┌─ MATERIAL PROVIDED

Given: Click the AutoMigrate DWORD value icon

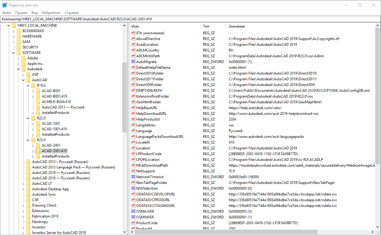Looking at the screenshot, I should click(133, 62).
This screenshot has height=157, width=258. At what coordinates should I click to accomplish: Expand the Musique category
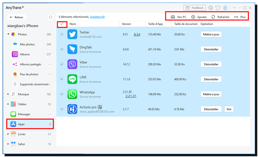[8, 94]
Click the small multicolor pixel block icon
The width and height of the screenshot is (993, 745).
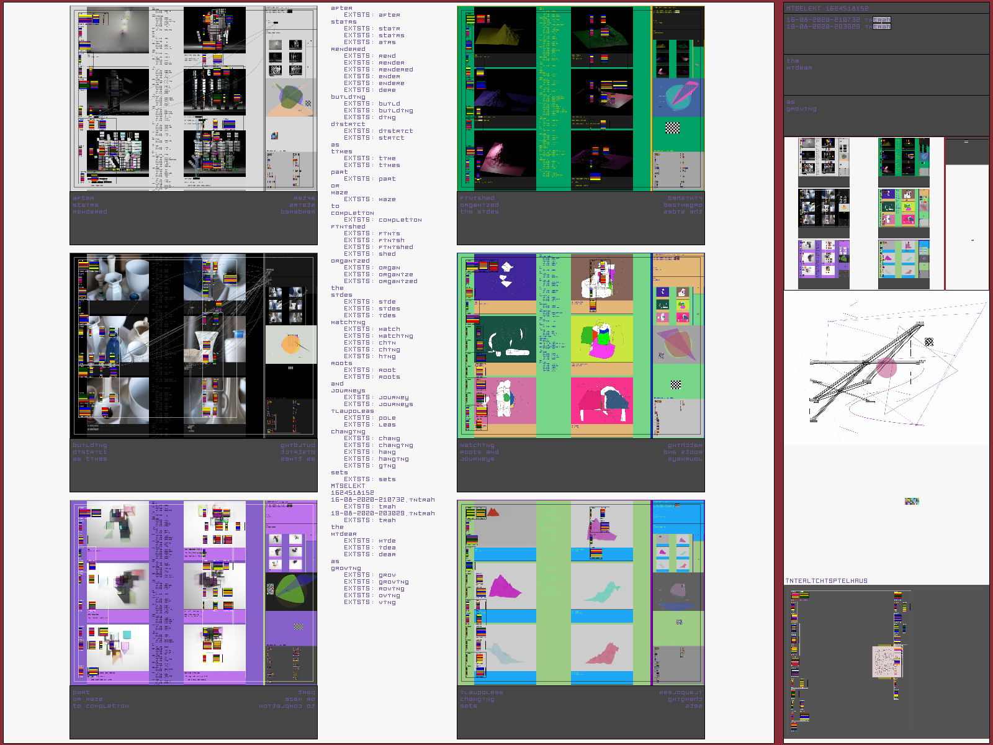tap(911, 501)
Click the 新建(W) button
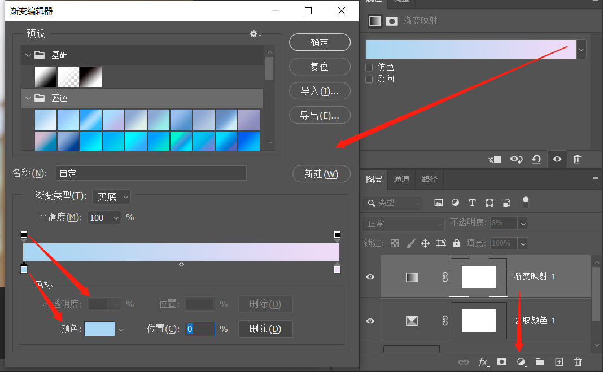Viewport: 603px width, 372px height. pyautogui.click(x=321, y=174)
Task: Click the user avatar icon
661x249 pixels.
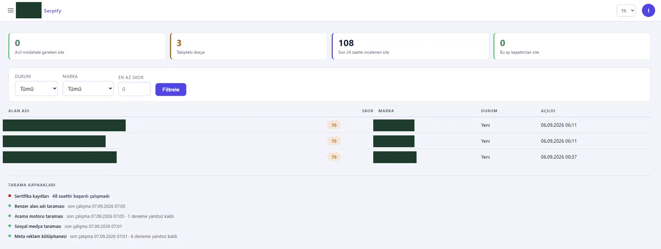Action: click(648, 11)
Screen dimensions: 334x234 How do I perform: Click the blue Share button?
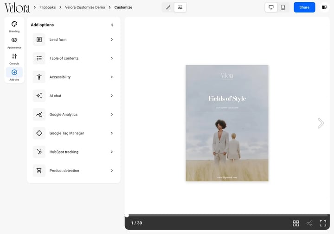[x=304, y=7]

└─
┌─ MATERIAL PROVIDED

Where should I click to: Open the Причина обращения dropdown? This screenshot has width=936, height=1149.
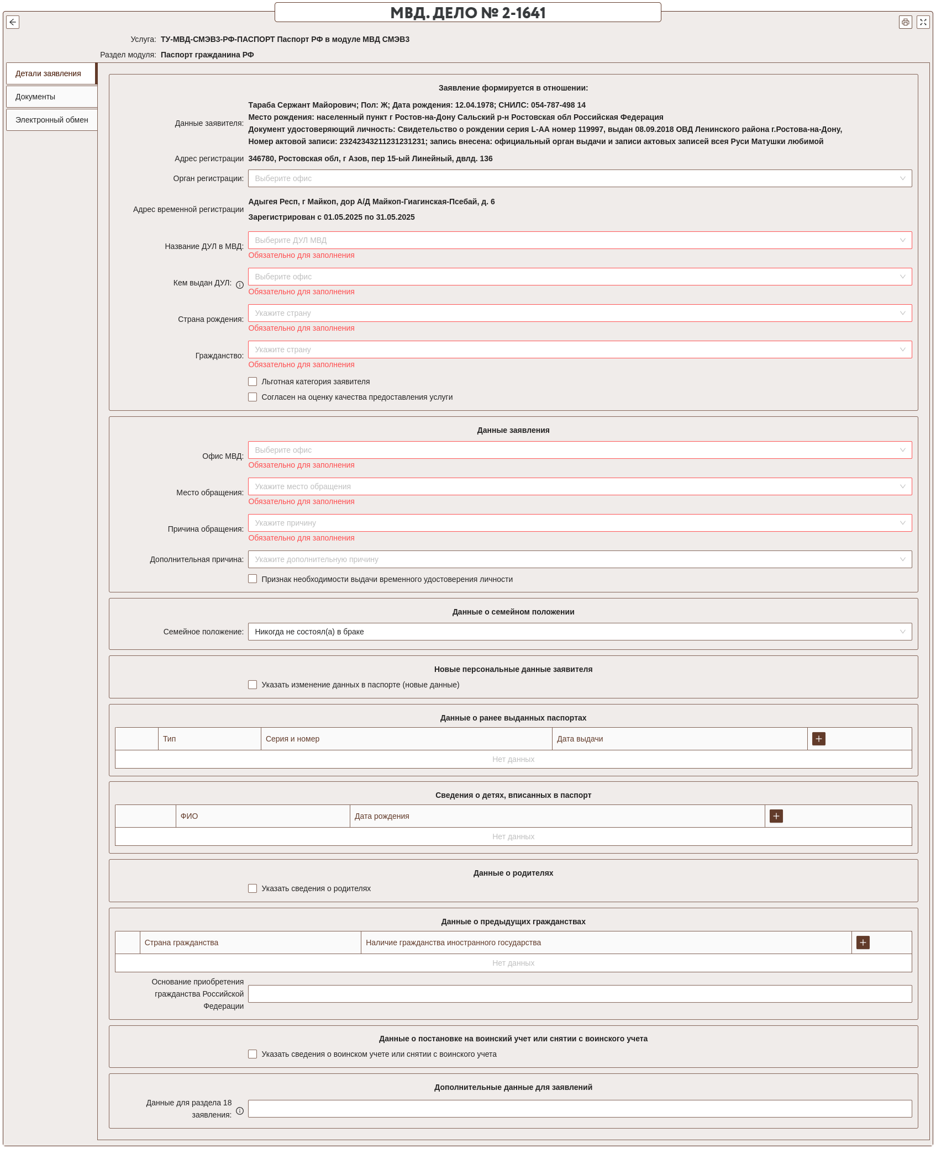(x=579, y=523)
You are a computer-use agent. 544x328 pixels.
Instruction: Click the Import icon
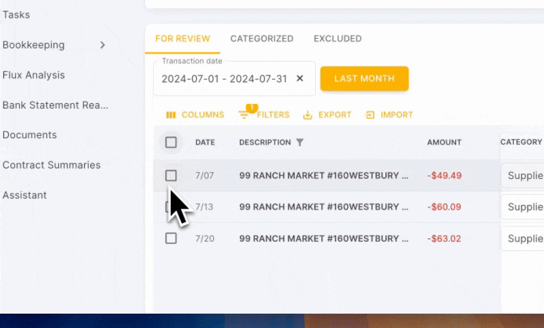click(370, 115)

└─

● TASK STATEMENT
Print, word for word, the lines above that run from the line containing "Given: Click the AutoMigrate DWORD value icon" to the line containing "Click the small multicolor pixel block icon", both included. Keep the pictures out.

● TASK SOLUTION
Given: Click the AutoMigrate DWORD value icon

Looking at the screenshot, I should click(133, 62).
This screenshot has height=157, width=258. At what coordinates should I click to accomplish: Expand the Musique category
[8, 94]
Click the small multicolor pixel block icon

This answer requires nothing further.